Analytical Method Development and Validation of Reslizumab In Bulk Drug and Pharmaceutical Dosage Form by Rp-Hplc Method

Introduction

Resilizumab is a high affinity IgG4/k humanised monoclonal antibody against IL-5 [1,2]. It is approved as additional therapy for severe eosinophilic asthma [3,4]. People with severe eosinophilic asthma have large number of eosinophils in sputum and peripheral blood.It is a phenotype of asthma which has reduced lung function, difficulty in symptom control and increased number of excerbations [5,6] so they do not respond adequately to corticosteroid .Here comes the role of additional therapies which specifically targets at molecular on IL-5 which is released by eosinophils in this subset of asthma patients [7,8]. The FDA approved reslizumabwith US trade name Cinqair [9]. Cinqair is approved for patients who have a history of severe asthma attacks (exacerbations) which are not controlled by current asthma medicines [10]. Reslizumab was initially developed by Chuan-Chu Chou at Schering-Plough and was previously known as SCH-55700. In 1993, Chou and his group at Schering-Plough were granted the patent for the design, cloning and expression of the reslizumab drug [11]. Reslizumab contains the complementary determining regions (CDRs) of the original rat anti human IL-5 antibody 39D10 grafted onto a human frame work which is produced in the murine myeloma NSO expression system. Its molecular weight ~147 kDa.

Reslizumab is available as a solution in 100-mg/10-mL (10 mg/mL) single-use vials. It appears clear to slightly opaque and colourless to slightly yellow. Population pharmacokinetic analyses indicate that the simultaneous use of leukotriene antagonists or cortico steroids does not interfere the pharmacokinetics of reslizumab [12].

Study to Evaluate the Efficacy and Safety of Reslizumab (3.0 mg/kg) in the Reduction of Clinical Asthma Exacerbations in Patients (12-75 Years of Age) With Eosinophilic Asthma.Reslizumab was first used for eosinophilic asthma in 2008. Furthermore, the patients receiving reslizumab showed improvements in airway function, and a general trend toward greater asthma control than those receiving placebo was observed [13]. These results led to the FDA approval for the maintenance treatment of severe asthma in patients aged 18 years and older, with an eosinophilic phenotype on March 23, 2016 [14]. Reslizumab is degraded by enzymatic proteolysis into small peptides and amino acids, as are other monoclonal antibodies [15] (Figure 1).

Figure 1: Resilizumab

Pure samples of Reslizumab were obtained from Hetero drugs Pvt.Ltd. for the analytical development and validation of Reslizumab. HPLC grade Orthrophosphric acid, Acetonitrile and Methanol were procured from Merck. High pure water prepared by using Qualigens. Necessary PPE (personal protective equipment) was used during the analysis. Destruction of solid samples and disposition of solvents was done.

Instruments

• HPLC –Waters Model NO.2690/5 series Compact System Consisting of Inertsil-C18 ODS column. • Electronic balance (SARTORIOUS) • Sonicator(FAST CLEAN)

Selection of wave length (λ max)

A solution of 100 μg/ml of Reslizumab was prepared in Qualigens water. The resulting solutions were scanned individually on HPLC PDA detector from 200nm to 400 nm and also in UV-Visible spectrophotometer. The optimal response for both of them was obtained at 225 nm. Hence the complete method was processed at the wavelength of 225 nm.

Preparation of standard solution

100 mg of Reslizumab was accurately weighed and transferred into a 100 ml clean dry volumetric flask and added methanol sonicated (30 minutes) to dissolve it completely and the volume was made up to the mark with the same solvent to give a concentration of 1000ppm (Stock solution).
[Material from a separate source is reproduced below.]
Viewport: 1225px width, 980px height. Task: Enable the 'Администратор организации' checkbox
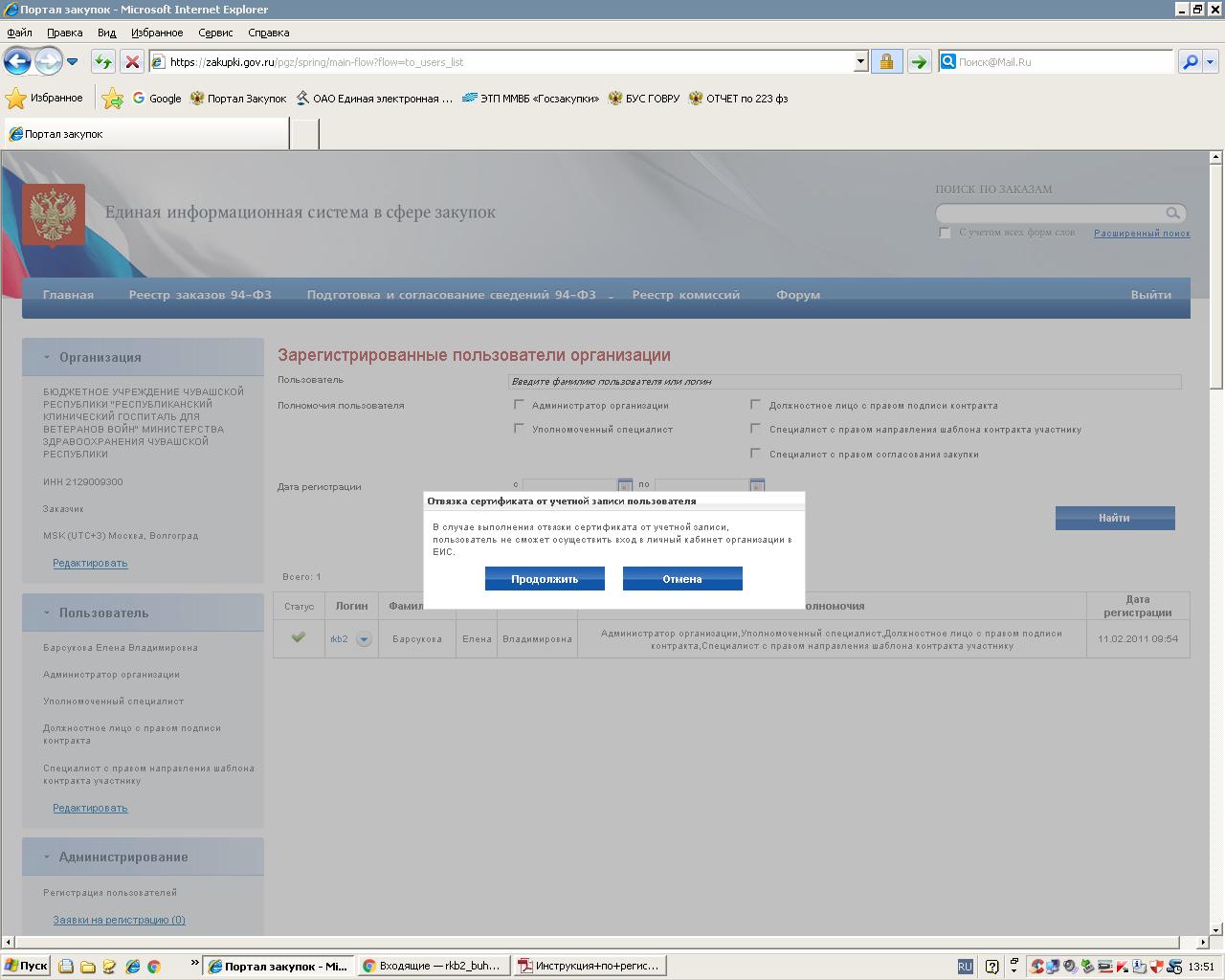click(x=519, y=405)
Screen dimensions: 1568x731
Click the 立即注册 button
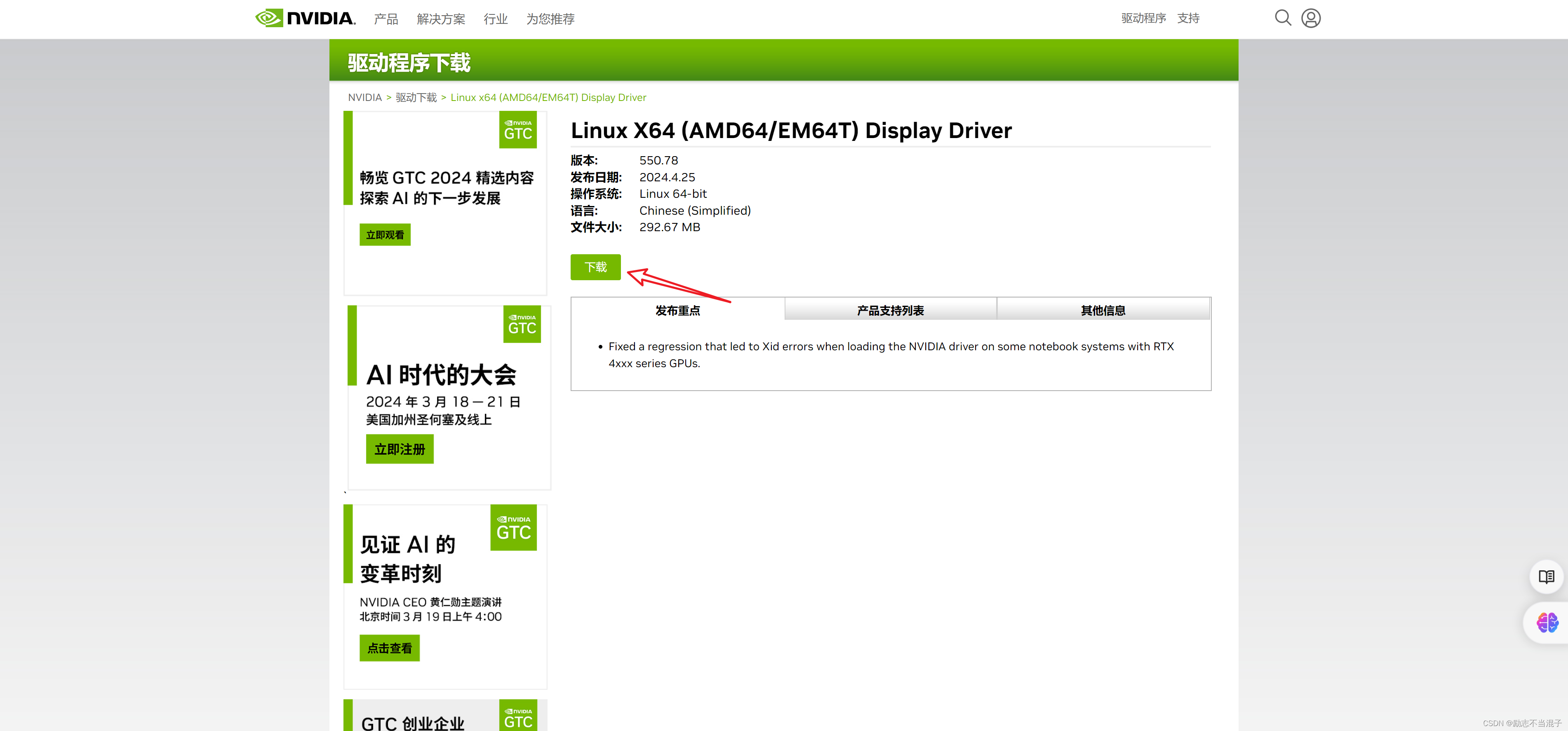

Further 4 ml of Reslizumab was pipetted out from the above stock solution into a 10 ml volumetric flask and diluted up to the mark with diluent to give a concentration of 40ppm.

Preparation of sample solution

10ml of Reslizumab was pipetted out from the above stock solution into a 100 ml clean dry volumetric flask and diluents was added it and was shaken by mechanical stirrer and sonicated for about 10 minutes by shaking at intervals of five minutes and was diluted up to the mark with diluent to give a concentration of 1000ppm and allowed to stand until the the residue settles before taking an aliquot for further dilution (stock solution). 4ml of upper clear solution was transferred to a 10 ml volumetric flask and diluted with diluents up to the mark to give the required concentration.

RESULTS AND DISCUSSION

Validation of the developed method

From the system suitability studies it was observed that % RSD of retention time was found to be 3.444nm for Reslizumab, % RSD of peak area was found to be 2102937.51for Reslizumab.A graph of peak area versus concentration (on X-axis concentration and on Y-axis Peak area) was plotted and the correlation coefficient was calculated. From the Linearity data it was observed that the method was showing linearity in the concentration range of 40-50ppm for Reslizumab.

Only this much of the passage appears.